═══ Given entries

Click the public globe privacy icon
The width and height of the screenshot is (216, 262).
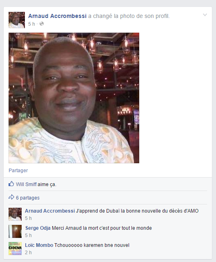pos(42,24)
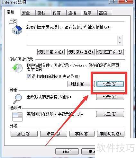Click the 字体(N) button
Image resolution: width=136 pixels, height=158 pixels.
point(82,134)
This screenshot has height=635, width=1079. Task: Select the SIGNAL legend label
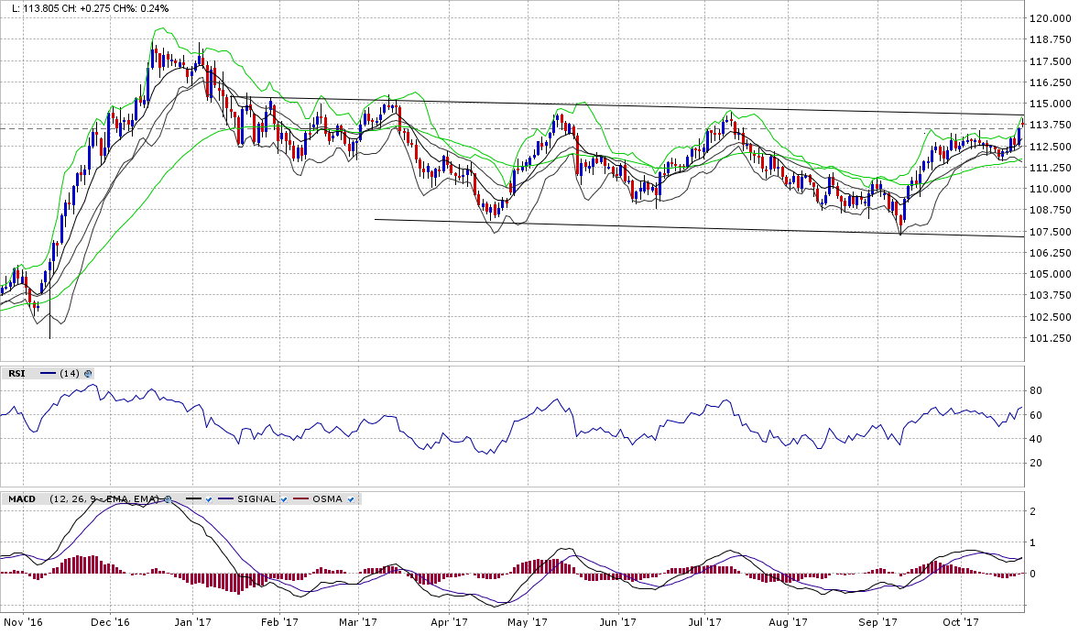[x=256, y=499]

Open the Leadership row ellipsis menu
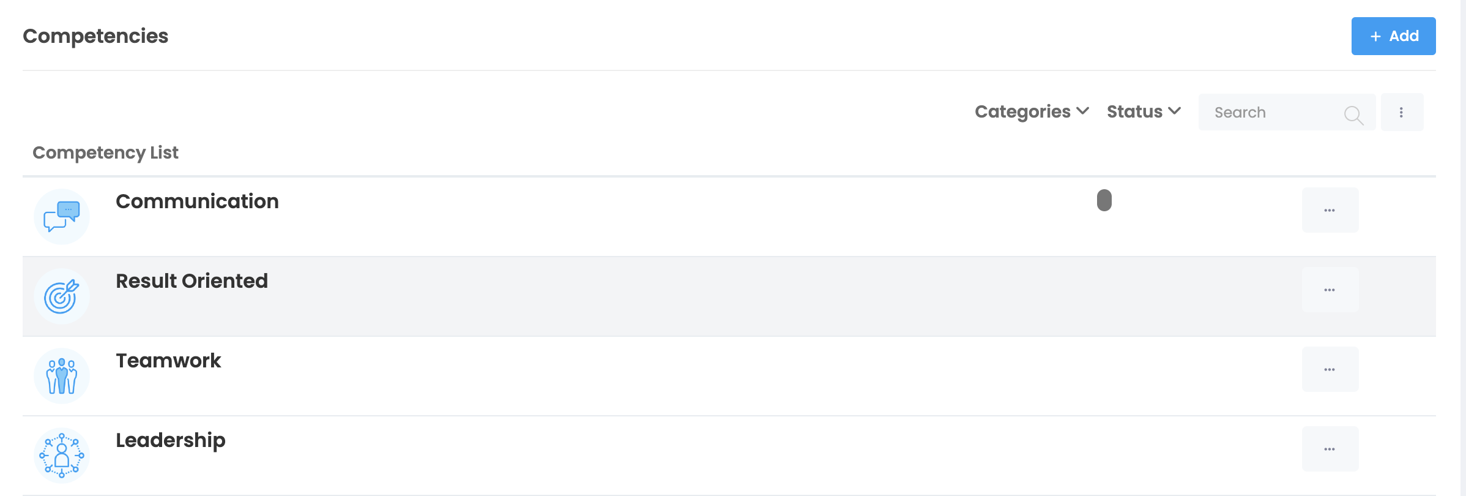(x=1330, y=449)
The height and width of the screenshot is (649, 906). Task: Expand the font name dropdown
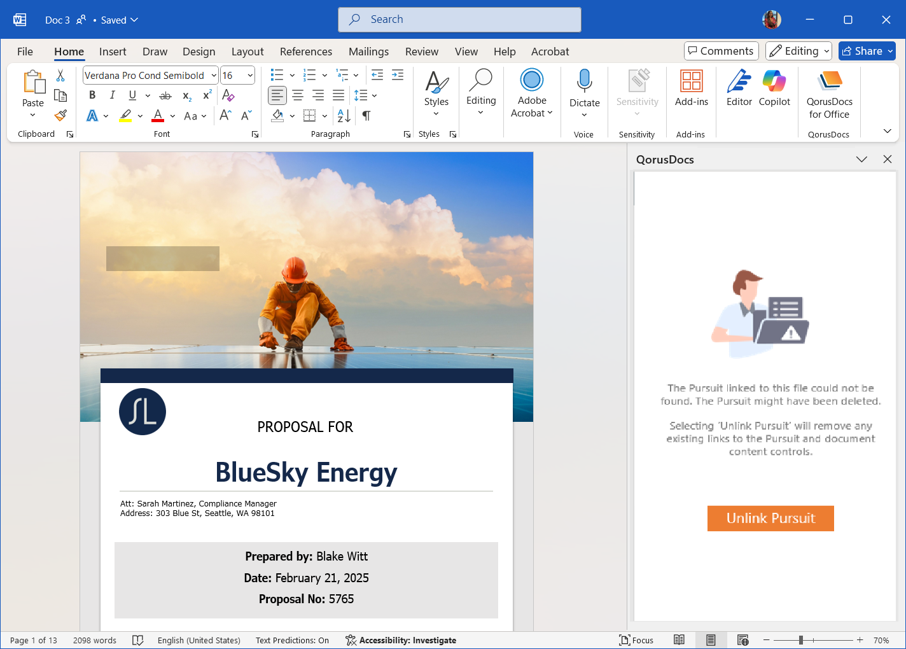coord(214,76)
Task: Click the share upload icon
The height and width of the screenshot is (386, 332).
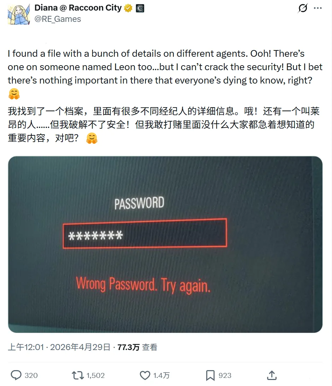Action: click(x=272, y=375)
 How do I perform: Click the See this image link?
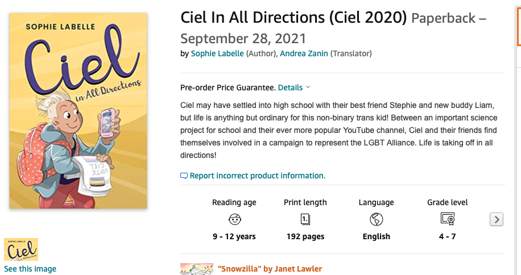(x=30, y=269)
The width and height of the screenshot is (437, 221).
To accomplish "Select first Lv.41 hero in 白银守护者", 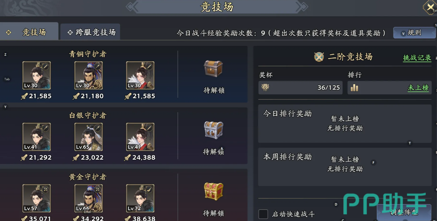I will pyautogui.click(x=37, y=137).
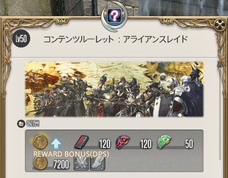Select the gil coin next to 7200
228x178 pixels.
40,163
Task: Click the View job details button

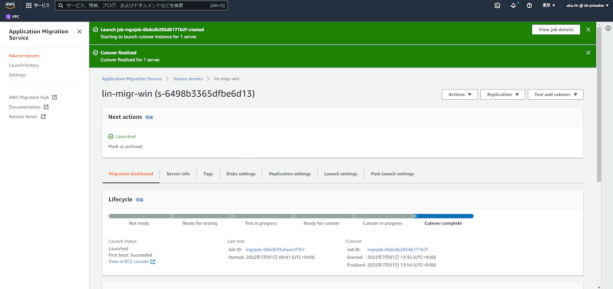Action: [556, 30]
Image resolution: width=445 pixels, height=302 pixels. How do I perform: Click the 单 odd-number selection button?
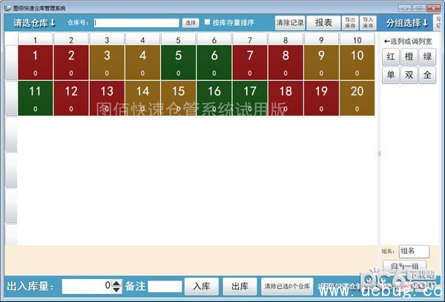391,75
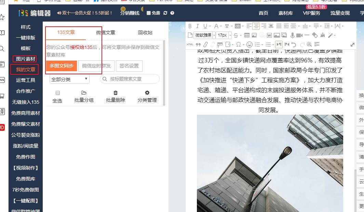This screenshot has width=364, height=212.
Task: Click the 按标题搜索文章 search field
Action: coord(130,79)
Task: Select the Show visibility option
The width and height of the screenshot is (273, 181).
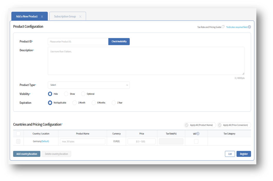Action: pos(66,94)
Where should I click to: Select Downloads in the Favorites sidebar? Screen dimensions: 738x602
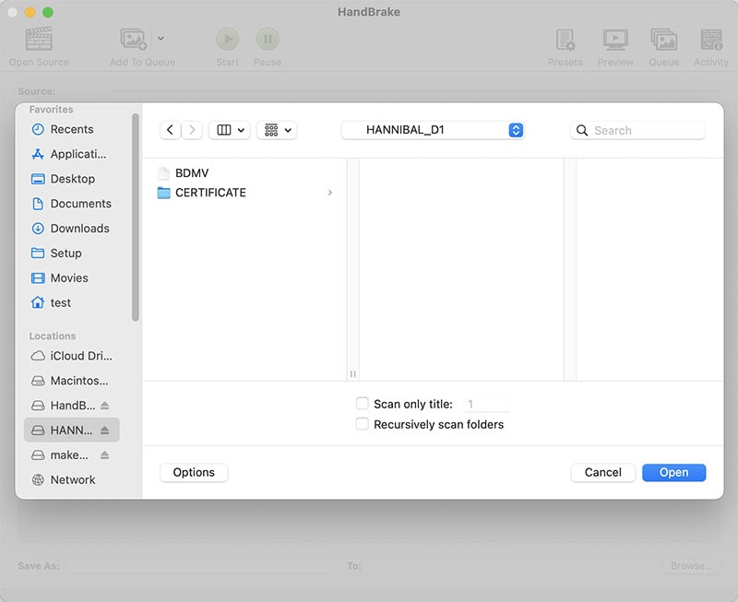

══════

What you should do:
What is the number of lines in the listing that contain the word "icon"? Give that number and nothing else.

Expected output:
2